What the exercise asks –
Please return all lines in the listing holding the word "Focus".

Exercise materials –
◆ ◆ ◆ ◆

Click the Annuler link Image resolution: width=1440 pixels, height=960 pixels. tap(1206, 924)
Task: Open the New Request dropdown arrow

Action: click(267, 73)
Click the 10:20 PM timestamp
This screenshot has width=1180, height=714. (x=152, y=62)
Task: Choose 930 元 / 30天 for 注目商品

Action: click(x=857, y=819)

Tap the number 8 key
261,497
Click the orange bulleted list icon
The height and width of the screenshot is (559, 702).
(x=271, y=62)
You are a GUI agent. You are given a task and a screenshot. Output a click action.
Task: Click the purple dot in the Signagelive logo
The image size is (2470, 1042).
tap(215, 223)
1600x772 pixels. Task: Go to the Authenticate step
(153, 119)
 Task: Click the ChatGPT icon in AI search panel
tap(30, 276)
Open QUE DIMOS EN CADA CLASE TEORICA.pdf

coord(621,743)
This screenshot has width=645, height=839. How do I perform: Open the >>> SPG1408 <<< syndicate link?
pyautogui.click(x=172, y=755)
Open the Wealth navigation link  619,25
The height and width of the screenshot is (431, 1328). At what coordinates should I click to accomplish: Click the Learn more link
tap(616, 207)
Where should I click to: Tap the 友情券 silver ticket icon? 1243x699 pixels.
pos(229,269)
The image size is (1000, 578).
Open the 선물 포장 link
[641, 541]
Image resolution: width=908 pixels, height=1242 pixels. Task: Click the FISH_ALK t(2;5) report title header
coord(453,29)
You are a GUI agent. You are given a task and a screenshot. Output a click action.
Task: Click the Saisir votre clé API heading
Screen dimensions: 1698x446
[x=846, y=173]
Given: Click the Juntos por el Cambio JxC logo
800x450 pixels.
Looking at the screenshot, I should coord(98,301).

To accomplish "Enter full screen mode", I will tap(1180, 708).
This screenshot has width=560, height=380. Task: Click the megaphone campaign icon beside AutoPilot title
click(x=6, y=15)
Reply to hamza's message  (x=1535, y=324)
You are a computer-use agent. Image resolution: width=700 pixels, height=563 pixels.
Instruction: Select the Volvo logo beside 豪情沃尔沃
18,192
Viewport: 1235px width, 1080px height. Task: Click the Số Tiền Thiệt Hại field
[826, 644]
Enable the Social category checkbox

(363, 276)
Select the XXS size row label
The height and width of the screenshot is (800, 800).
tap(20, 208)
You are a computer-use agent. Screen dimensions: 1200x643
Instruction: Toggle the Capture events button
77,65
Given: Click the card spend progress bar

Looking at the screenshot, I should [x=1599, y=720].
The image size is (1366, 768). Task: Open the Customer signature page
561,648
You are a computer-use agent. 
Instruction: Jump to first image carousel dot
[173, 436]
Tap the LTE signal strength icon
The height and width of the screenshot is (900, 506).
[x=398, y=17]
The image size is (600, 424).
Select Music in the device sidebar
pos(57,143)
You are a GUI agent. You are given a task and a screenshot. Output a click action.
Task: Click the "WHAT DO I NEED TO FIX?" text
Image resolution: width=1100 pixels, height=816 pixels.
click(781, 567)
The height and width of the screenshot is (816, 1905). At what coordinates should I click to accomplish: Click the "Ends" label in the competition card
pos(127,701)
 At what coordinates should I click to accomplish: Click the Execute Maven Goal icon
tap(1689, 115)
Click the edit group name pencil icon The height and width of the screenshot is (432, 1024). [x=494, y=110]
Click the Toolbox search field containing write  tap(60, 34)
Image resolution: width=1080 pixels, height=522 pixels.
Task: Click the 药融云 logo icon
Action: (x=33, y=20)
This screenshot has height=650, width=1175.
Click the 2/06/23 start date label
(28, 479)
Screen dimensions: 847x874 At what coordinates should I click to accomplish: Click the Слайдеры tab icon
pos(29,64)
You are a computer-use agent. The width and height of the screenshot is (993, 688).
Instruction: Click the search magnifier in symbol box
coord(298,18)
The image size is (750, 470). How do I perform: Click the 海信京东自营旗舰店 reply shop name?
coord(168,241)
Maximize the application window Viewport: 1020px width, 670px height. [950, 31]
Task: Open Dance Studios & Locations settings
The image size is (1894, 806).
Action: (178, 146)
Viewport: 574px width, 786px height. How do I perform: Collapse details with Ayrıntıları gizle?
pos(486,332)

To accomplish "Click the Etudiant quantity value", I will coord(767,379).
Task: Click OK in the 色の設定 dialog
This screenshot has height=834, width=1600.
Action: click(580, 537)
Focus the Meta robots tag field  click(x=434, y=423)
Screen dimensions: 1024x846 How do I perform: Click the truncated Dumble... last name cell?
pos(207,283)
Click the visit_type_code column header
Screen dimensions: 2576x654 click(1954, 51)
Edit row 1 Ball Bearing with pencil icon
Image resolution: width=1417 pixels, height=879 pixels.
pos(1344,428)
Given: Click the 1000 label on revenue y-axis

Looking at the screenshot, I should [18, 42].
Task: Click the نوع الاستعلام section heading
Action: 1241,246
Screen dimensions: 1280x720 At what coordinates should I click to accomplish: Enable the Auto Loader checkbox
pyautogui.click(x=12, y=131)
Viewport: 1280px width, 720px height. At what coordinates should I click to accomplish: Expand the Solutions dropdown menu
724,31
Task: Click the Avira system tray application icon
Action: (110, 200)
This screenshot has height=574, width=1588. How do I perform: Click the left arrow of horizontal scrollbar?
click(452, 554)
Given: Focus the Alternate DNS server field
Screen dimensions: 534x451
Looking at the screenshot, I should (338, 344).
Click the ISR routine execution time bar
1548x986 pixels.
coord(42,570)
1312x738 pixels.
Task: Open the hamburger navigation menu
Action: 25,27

◆ ◆ ◆ ◆

Answer to the exercise –
Focus the Meta robots tag field  click(x=434, y=423)
Given: Focus the Alternate DNS server field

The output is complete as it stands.